Etwas anderes ergibt sich bezüglich diesen Betrages auch nicht aus den Grundsätzen des Treu und Glaubens bzw. anderer vom Klägerbevollmächtigten angeführten Gründe; Hintergrund ist, dass nach Auffassung des Gerichts zum einen die Beklagte nicht zur Information gegenüber der Klägerin gesetzlich verpflichtet ist. Darüber hinaus geht das Gericht davon aus, dass die Klägerin selbst aufgrund des Unfallbogens, den sie vom Versicherten erhoben hat, zumindest veranlasst gewesen wäre, nachzufragen bzw. zu ermitteln, ob es sich diesbezüglich um einen Arbeitsunfall im Sinne des § 8 Abs. 1 SGB VII handelt. Hintergrund ist, dass im Fragebogen durch den Versicherten angegeben wurde, dass sich der Unfall im Bereich eines ehemaligen Bauernhofs ereignet hat und der Klägerin hätte bekannt sein können und müssen, dass eine Vielzahl an landwirtschaftlichen Kleinstbetrieben schon ab einer Fläche von mehr als 0,25 Hektar als versicherungspflichtiger Betrieb im Sinne des SGB VIII anzusehen ist. Nachdem sie diese sich aufdrängende Nachfrage unterlassen hat, kann sich die Klägerin auch nicht mehr darauf berufen, im Folgenden vermeintlich durch die Beklagte nicht über den Unfall informiert worden zu sein mit dem Ergebnis, dass die Frist des § 111 SGB X verstrichen ist. Dies wäre nämlich nicht der Fall gewesen, wenn die Klägerin von vornherein sich entsprechend aufdrängende Ermittlungen durchgeführt hätte.

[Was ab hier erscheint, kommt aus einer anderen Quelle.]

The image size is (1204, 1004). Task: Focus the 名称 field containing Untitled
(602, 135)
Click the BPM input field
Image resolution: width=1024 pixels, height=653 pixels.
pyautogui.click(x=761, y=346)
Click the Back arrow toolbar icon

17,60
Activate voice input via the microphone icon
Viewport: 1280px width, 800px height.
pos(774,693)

Die Kostenentscheidung ergibt sich aus § 197a SGG i.V.m. §§ 164 ff. VwGO. Nachdem die Klägerin nur zu einem kleineren Teil als der Hälfte des geltend gemachten Betrages obsiegt, erscheint es angezeigt, sie zur Kostentragung von 6/10 der Kosten des Verfahrens zu verpflichten und die Beklagte zu 4/10.